A jury in Los Angeles, California, has ordered Johnson & Johnson to pay a record $417 million to a woman who claimed the talc in the company’s iconic baby powder caused her ovarian cancer.
The verdict follows a series of court rulings against J&J over the product.
The plaintiff, Eva Echeverria, alleged that J&J had failed to adequately warn consumers about its talcum powder’s potential cancer risks when used for feminine hygiene.
Echeverria had used the baby powder on a daily basis since the 1950s until two years ago, according to court papers.
She was diagnosed with ovarian cancer in 2007. Her lawsuit said she developed the cancer as a “proximate result of the unreasonably dangerous and defective nature of talcum powder.”

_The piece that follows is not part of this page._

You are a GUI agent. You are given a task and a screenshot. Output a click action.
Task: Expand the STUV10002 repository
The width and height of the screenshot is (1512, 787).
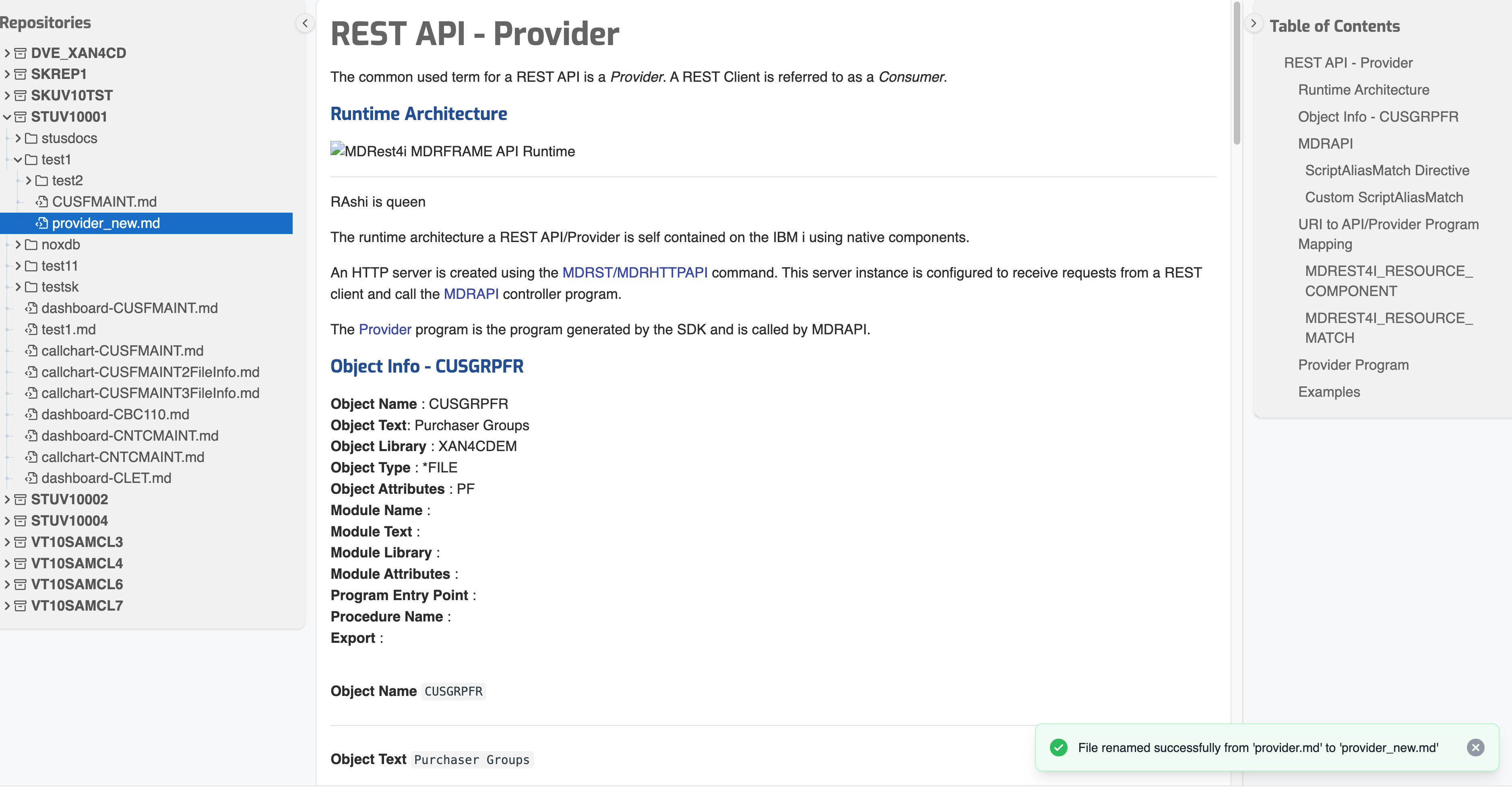[7, 499]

“Mrs. Echeverria is dying from this ovarian cancer and she said to me all she wanted to do was to help the other women throughout the whole country who have ovarian cancer for using Johnson & Johnson for 20 and 30 years,” her attorney Mark Robinson said.
J&J will appeal the jury’s decision, claiming that scientific evidence supports the safety of Johnson’s baby powder, according to the company’s spokeswoman Carol Goodrich.
The Los Angeles jury verdict is the latest and largest in a series of rulings against J&J for its baby powder, the regular use of which hundreds of women claimed caused their ovarian cancer.
In May, a court in St. Louis, Missouri ordered J&J to pay over $110 million to a Virginia woman who claimed she developed ovarian cancer after decades of using its talcum powder.
Earlier, three other lawsuits in St. Louis against the company and its baby powder had similar outcomes — with juries awarding damages of $72 million, $70.1 million and $55 million, respectively.
While the verdicts were awarded to women who regularly used the company’s baby powder for feminine hygiene, the question whether the product does any harm to babies did not come up.
Over 2,000 lawsuits were filed in different US cities accusing J&J of insufficient warning to consumers about cancer risks connected to its talc-containing products.
Some of the lawsuits were tossed out. In March, a St. Louis jury rejected the claims of a Tennessee woman with ovarian and uterine cancer who blamed talcum powder for her cancers. A judge in New Jersey tossed out two similar cases saying the plaintiffs’ lawyers did not present reliable evidence linking talc to ovarian cancer.